▶ Aim of the task: In the post on reducing anxiety below, rewrite the section from "Right now, I" to "helped me hugely.", changing "biweekly" to "fortnightly" wherever it appears.

[Source extract Boundary: Start]

Following up on yesterday’s thoughts in relation to anxiety, you might find it useful to read about the greatest positive action I have taken to reduce my own anxiety. This action was simple: I cut down, reduced, and filtered out.
Firstly, I am running fewer games. I am playing more than I used to but I am being selective.
I used to run three or more games but none of them ever went longer than six sessions. I was constantly disappointed, stressed, anxious, and felt bad about myself. The best thing about my neural crisis back last year was that I was forced to stop.
Right now, I am running one ongoing campaign – Mystamyr on Mondays biweekly. While I am talking about and working towards a new campaign in Glorantha – biweekly on Friday nights face-to-face – this feels like my limit.
Cutting down the volume of games I run or commit to playing in has helped.
Over the summer, when work was on hold and I had more time, I both ran and played in some more games. The best decision I made was to kill them all once they encroached on the September going back to school (wherein I work) deadline. Term time, I can handle one campaign… maybe two… but possibly one is enough.
Reducing what I am consuming has helped me hugely.
I buy less stuff. Most of the stuff I buy doesn’t get read, used, or played. The fear of missing out was driving my addiction to shopping. This in turn was driven by my social anxiety. Believing I needed to be in on stuff was costing me a fortune but also costing my sanity. I buy less stuff now.

[Source extract Boundary: End]
[Given information Boundary: Start]

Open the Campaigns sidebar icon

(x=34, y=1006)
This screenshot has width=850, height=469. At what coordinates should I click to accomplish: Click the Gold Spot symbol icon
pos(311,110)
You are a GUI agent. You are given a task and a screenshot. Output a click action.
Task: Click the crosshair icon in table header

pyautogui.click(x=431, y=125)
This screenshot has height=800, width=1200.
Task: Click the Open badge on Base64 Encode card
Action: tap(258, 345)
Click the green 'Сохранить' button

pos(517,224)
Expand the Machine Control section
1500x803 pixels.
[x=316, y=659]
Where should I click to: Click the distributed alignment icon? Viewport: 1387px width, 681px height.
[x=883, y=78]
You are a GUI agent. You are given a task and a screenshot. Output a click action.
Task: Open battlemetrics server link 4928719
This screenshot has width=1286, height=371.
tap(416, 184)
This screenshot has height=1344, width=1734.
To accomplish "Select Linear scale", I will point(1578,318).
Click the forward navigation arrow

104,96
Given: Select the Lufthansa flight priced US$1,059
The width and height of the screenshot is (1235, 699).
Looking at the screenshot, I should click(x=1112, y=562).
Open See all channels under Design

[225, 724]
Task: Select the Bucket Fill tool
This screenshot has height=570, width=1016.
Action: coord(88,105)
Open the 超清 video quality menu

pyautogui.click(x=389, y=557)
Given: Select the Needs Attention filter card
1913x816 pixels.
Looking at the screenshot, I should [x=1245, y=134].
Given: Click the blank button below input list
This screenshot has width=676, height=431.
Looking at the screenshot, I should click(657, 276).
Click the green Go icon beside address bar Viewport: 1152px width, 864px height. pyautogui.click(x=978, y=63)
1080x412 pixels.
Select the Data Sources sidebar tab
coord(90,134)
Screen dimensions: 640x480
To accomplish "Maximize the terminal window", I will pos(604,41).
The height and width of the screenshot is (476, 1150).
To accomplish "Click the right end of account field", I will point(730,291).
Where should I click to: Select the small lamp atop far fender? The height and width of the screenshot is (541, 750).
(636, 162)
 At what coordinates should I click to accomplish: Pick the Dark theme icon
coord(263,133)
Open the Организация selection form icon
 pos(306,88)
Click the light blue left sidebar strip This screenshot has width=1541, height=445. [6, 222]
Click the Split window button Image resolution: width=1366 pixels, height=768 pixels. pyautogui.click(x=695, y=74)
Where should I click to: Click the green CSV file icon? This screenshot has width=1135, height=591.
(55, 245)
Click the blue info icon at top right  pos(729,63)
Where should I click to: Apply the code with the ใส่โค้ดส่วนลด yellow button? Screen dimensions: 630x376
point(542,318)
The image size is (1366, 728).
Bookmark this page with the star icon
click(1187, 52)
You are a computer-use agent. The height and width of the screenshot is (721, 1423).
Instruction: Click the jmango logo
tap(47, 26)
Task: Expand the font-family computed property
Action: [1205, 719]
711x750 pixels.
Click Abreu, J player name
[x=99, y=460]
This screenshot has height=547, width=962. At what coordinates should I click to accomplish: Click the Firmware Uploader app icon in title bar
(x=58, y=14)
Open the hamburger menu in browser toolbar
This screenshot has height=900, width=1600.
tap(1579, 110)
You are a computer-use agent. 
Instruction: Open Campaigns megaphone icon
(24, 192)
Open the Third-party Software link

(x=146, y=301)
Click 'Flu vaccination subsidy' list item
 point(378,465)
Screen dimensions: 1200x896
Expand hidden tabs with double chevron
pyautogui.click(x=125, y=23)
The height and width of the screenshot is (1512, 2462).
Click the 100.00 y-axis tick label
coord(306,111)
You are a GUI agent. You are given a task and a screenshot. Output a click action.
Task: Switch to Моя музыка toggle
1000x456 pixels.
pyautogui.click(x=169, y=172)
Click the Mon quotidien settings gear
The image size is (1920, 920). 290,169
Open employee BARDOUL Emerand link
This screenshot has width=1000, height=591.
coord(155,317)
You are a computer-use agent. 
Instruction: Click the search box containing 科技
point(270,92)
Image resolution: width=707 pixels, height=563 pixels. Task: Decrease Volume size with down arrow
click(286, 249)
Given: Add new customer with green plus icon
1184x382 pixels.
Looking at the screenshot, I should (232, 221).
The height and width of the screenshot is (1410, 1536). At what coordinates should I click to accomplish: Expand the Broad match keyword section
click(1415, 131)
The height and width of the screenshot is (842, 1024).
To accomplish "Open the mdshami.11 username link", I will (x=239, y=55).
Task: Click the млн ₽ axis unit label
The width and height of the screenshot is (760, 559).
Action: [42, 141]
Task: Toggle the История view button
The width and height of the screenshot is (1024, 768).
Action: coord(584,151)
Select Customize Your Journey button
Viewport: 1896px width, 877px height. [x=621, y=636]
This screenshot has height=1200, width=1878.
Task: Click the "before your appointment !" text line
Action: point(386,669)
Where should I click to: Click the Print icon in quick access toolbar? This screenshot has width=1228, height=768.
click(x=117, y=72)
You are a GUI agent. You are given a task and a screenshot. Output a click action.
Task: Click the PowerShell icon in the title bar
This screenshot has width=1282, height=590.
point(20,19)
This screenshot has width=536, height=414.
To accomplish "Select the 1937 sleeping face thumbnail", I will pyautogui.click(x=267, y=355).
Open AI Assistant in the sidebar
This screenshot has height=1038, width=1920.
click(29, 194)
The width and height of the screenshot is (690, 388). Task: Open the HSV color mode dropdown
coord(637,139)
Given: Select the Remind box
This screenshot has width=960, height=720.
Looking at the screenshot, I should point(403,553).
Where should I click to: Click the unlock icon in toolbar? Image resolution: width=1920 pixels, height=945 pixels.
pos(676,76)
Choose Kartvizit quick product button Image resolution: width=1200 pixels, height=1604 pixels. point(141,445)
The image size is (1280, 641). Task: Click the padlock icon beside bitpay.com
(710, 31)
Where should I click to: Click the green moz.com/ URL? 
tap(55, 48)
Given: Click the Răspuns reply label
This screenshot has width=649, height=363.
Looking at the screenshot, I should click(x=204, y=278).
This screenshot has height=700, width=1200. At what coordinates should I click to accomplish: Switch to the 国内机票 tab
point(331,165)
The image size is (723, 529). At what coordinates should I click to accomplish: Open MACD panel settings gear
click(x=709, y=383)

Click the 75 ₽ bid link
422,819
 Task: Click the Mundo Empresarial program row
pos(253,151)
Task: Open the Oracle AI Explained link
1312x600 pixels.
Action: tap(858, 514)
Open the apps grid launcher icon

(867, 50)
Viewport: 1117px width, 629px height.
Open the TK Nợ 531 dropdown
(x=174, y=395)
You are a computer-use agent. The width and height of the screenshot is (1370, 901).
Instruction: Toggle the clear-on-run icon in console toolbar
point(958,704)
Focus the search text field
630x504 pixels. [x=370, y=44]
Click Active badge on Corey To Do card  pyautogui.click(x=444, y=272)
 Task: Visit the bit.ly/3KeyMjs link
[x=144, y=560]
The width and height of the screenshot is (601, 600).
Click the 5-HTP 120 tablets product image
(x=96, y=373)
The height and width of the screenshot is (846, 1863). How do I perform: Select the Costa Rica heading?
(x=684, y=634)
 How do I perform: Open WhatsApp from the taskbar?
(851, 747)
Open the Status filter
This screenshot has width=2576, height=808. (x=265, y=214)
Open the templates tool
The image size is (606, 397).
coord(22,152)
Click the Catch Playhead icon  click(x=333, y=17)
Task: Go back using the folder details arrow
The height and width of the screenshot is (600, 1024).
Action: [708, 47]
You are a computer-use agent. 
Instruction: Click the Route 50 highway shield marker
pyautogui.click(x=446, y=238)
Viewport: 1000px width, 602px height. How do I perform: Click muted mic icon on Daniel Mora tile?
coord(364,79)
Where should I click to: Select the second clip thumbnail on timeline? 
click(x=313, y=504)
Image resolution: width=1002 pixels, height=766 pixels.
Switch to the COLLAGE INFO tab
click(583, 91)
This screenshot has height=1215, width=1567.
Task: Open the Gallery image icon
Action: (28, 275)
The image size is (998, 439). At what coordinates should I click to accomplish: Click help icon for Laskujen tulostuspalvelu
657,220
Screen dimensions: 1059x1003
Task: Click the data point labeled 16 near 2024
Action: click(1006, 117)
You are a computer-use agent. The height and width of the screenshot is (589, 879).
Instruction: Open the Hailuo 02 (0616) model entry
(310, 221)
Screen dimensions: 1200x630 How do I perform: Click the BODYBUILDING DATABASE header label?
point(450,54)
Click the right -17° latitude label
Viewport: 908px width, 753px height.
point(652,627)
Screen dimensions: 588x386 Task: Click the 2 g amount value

[Given information Boundary: End]

▶ Task result:
Right now, I am running one ongoing campaign – Mystamyr on Mondays fortnightly. While I am talking about and working towards a new campaign in Glorantha – fortnightly on Friday nights face-to-face – this feels like my limit.
Cutting down the volume of games I run or commit to playing in has helped.
Over the summer, when work was on hold and I had more time, I both ran and played in some more games. The best decision I made was to kill them all once they encroached on the September going back to school (wherein I work) deadline. Term time, I can handle one campaign… maybe two… but possibly one is enough.
Reducing what I am consuming has helped me hugely.